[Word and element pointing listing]
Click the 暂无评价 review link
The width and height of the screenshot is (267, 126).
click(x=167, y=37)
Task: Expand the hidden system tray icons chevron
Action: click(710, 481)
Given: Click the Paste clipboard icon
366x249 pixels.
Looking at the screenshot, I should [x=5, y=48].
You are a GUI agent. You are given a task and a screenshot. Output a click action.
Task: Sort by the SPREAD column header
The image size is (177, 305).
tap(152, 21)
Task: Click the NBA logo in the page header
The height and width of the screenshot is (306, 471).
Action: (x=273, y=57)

* * *

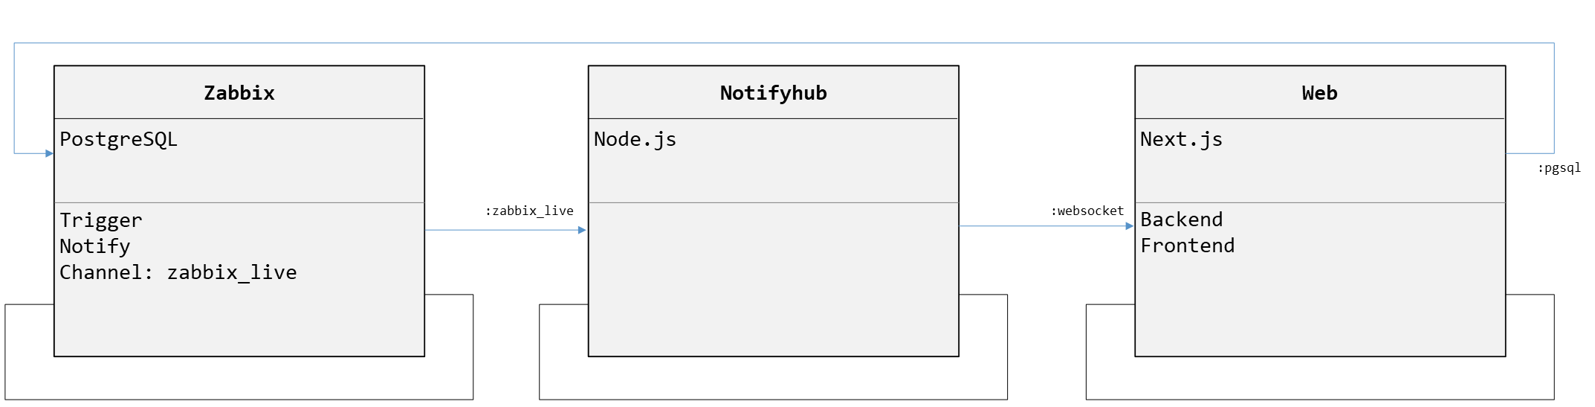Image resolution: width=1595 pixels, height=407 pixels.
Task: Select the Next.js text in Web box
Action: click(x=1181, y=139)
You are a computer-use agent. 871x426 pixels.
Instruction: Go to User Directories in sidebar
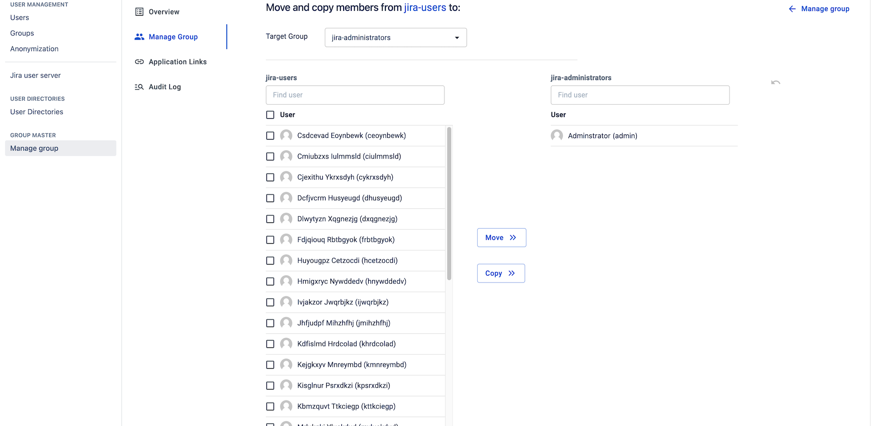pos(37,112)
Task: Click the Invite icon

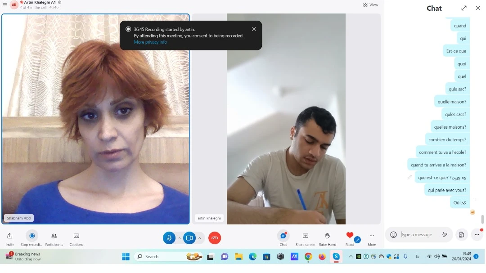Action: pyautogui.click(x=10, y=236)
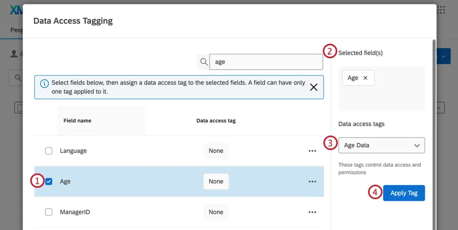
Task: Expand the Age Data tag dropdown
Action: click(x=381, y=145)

**Your goal:** Rewrite the lines from the line with "Click the 暂无评价 review link" to the line with "Action: (x=273, y=57)", changing "header" to "heading" and leaving everything else the same.

**Result for this task:**
Click the 暂无评价 review link
The width and height of the screenshot is (267, 126).
click(x=167, y=37)
Task: Expand the hidden system tray icons chevron
Action: click(710, 481)
Given: Click the Paste clipboard icon
366x249 pixels.
Looking at the screenshot, I should [x=5, y=48].
You are a GUI agent. You are given a task and a screenshot. Output a click action.
Task: Sort by the SPREAD column heading
The image size is (177, 305).
tap(152, 21)
Task: Click the NBA logo in the page heading
The height and width of the screenshot is (306, 471).
Action: (x=273, y=57)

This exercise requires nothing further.